10 Ağustos tarihli gazetede ön sayfadan Yeni TCK'da Kaza başlıklı haber, hukuk haberlerinin ne kadar ince elenip sık dokunularak işlenmesi gerektiğini ortaya koymakta.
Ersan Atar imzalı habere göre, Türk Ceza Kanunu'nda (TCK) "tehlikeli araç kullanıp taksirle adam yaralayanları" cezalandıracak yasa maddesi unutulmuştu. Ve Yargıtay, peş peşe aldığı iki kararla, bu suçu işleyenler için beraat kararı vermişti.
Haberde yeni TCK'yı hazırlayan hukukçulardan Doç. Adem Sözüer'in bir yorumuna da yer verilmişti.
Sözüer Okur Temsilcisi'ne başvurarak tüm düzeltme ve uyarılarına rağmen gazeteye yaptığı açıklamaların yanlış aktarıldığını söyledi. "Söz konusu haber içerik itibarıyla yanlış" dedi.
Sözüer'in açıklaması şöyle:
"Günümüzde bir kanun düşünün, taksirle yaralama suçu unutulmuş. Doğru olsa hukuk tarihinin de en büyük skandallarından biri olurdu! Taksirle yaralama en sık işlenen suçlardan biridir.

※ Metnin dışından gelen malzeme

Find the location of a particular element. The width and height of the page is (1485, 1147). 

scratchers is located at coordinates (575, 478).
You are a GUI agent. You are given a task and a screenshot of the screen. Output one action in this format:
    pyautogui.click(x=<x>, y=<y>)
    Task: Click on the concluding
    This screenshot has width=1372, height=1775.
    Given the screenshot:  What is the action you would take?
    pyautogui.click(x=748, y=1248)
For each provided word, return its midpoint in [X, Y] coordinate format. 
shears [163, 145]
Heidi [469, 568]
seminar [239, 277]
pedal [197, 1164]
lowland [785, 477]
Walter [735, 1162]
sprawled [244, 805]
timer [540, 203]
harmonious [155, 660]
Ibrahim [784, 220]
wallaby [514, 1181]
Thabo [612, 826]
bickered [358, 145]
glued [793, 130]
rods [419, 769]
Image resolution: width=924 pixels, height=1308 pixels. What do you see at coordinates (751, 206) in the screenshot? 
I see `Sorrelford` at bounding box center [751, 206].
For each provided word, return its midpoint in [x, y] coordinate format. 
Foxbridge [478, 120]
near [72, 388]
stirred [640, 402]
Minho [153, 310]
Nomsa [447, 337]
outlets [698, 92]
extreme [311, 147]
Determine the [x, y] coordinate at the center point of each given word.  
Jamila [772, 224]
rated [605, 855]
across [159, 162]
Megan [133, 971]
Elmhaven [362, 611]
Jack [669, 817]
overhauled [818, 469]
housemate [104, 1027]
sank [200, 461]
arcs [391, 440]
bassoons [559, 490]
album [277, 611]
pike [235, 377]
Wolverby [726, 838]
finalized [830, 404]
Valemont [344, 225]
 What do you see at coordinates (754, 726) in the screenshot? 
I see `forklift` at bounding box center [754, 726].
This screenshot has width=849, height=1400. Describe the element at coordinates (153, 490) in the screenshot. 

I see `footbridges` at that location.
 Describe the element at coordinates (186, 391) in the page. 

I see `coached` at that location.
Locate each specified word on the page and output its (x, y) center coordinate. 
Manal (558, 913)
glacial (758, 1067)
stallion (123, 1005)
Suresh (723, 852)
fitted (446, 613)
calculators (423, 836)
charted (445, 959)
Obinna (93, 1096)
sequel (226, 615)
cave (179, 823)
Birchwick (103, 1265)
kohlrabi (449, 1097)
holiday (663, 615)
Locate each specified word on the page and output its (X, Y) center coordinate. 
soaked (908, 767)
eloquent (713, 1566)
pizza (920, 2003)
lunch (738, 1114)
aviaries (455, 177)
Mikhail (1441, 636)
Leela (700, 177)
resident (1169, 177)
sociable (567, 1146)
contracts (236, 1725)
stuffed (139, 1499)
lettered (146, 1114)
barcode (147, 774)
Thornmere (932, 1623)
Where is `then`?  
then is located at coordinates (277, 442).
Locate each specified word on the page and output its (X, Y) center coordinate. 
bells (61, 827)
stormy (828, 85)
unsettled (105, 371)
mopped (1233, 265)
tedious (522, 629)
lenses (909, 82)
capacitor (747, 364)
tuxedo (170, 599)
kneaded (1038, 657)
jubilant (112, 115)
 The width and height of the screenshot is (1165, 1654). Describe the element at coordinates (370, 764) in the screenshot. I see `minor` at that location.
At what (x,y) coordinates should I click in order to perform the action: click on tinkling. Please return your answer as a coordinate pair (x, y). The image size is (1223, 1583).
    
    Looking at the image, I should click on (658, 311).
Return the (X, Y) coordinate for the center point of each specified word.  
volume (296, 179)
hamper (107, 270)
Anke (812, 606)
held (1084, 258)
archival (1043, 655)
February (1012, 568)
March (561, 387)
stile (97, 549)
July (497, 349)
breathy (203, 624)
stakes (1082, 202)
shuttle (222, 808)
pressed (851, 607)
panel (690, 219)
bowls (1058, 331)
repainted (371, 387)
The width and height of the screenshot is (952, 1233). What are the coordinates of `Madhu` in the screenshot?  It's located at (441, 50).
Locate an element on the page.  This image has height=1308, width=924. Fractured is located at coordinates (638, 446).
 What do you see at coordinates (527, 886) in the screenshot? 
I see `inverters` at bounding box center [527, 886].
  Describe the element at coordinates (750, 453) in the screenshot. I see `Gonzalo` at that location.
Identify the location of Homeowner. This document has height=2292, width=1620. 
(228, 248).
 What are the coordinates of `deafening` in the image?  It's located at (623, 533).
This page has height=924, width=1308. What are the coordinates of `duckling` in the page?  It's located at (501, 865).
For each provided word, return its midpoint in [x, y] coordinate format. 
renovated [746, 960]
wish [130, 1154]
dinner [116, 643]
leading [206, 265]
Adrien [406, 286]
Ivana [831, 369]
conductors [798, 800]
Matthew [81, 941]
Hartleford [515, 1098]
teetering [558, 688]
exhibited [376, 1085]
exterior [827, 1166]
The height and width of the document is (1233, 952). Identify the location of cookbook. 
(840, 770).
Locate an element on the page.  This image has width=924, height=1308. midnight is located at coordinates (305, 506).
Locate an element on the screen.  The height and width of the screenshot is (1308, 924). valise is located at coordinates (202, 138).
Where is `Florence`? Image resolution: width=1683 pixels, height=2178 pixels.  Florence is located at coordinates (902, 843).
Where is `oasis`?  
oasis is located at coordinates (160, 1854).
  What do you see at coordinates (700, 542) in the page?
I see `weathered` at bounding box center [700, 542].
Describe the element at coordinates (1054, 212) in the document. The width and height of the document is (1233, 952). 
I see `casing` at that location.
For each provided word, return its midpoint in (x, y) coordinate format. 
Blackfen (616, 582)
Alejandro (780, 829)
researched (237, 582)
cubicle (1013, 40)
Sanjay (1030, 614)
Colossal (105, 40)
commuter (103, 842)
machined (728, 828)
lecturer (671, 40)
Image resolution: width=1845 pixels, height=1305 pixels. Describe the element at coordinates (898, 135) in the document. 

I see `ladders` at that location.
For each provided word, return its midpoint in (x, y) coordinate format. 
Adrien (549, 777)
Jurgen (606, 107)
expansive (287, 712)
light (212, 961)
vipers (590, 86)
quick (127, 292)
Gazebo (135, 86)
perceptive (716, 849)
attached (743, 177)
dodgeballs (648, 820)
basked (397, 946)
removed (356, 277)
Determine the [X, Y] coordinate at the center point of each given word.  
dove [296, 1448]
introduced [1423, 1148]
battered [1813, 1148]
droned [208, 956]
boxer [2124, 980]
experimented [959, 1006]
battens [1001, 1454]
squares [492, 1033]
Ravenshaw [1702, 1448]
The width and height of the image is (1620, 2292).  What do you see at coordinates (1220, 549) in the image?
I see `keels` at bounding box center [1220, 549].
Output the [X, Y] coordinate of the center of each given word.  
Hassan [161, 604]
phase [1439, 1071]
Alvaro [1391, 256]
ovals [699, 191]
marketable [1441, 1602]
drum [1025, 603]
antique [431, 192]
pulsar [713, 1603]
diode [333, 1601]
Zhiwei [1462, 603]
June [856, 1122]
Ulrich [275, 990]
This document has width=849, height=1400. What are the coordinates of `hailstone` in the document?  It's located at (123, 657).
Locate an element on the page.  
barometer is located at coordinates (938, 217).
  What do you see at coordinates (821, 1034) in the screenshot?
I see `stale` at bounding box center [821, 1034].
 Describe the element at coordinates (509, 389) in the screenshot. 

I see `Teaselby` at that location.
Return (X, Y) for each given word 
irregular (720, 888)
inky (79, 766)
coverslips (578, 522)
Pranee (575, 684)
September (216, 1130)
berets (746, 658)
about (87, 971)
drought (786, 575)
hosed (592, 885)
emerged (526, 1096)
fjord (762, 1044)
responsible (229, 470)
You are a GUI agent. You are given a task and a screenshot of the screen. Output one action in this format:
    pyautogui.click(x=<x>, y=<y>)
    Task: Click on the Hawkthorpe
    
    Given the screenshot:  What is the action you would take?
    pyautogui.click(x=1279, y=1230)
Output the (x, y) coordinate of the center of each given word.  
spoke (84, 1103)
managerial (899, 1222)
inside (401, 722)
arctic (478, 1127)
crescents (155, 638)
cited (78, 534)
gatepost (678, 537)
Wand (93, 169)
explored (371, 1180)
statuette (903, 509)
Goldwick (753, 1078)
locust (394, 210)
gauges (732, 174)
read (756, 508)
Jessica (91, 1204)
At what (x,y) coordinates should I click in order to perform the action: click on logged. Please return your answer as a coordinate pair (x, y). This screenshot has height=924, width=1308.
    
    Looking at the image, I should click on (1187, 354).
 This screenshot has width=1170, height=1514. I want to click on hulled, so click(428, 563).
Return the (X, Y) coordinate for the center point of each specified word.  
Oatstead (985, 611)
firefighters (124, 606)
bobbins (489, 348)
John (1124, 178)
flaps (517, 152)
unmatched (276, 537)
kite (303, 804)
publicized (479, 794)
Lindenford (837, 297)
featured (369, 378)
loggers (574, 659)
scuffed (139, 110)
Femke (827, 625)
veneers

TCK'nın 89. maddesinde taksirle yaralama suçu açıkça düzenlenmiş. Bu madde mahkemelerce de her gün uygulanıyor. Diyeceksiniz ki, ama Yargıtay söylemiş gazete de bunu haber yapmış. Oysa Yargıtay kararında böyle bir şey söylenmiyor ki. Kararı okuyan muhabir 'taksirle yaralama için madde yok' diye bir anlam çıkarmış."
"Beni (gazeteden) telefonla aradılar, kararı gönderdiler. Ben de karar 'taksirle yaralama' ile ilgili değil, 'tehlikeli araç kullanmak'la ilgili diye uzun uzun anlattım. Teknik hukuki bir konu olduğu için demecimin metnini yollayın, yanlış bir anlaşılma varsa düzelteyim, dedim. Haber metnini gönderdiler. Gerekli düzeltmeleri yapıp gazeteye yolladım. Düzeltmelerin mutlaka dikkate alınması için de not yazdım. Her ihtimale karşı telefonla da arayıp, aman dikkat diye uyardım. Ama hepsi nafile."
"Haber yayınlandıktan sonra Ankara Haber Müdürü Ahmet Dirican ile konuştum. Düzeltilmiş metni yazı işlerine yolladığını ama nedense bunun dikkate alınmadığını ifade etti. Israrlı uyarılarıma rağmen nasıl böyle bir şey oldu? Ankara Büro'nun düzeltilmiş metni yolladıktan sonra, konuyu izleyip yazı işlerini uyarması gerekmez miydi?"
"Daha da önemlisi, haberi yapanların bu kadar önemli bir konuyu araştırmaya devam etmeleri gerekmez miydi? Çünkü ya kanun koyucu çok büyük bir hata yapmış, ki buna kanunun hazırlık çalışmalarına katılan, akademisyen, hakim, savcı ve avukatlar da dahildir, ya da Yargıtay tarihe geçebilecek yanlış bir karar vermiştir. Bu durumda da kamuoyunun doğru bilgilendirilmesi için, bir biçimde işin doğrusunu topluma duyurmak gerekmez mi? Çünkü haberde kara trafiğinde taksirle yaralamaya neden olmak suç değil gibi, çok ciddi bir iddia söz konusu."
"Bir uzmandan görüş alınınca bu doğru yansıtılmalı. Bu görüş tatmin edici değilse başka uzmanların da fikrine başvurulmalı. Bunlar yapılmayıp doğru bir Yargıtay kararı ile uzman görüşünü, temelinden değiştirip manşetten yanlış biçimde kamuoyuna aktarılmasının nedeni ne olabilir?"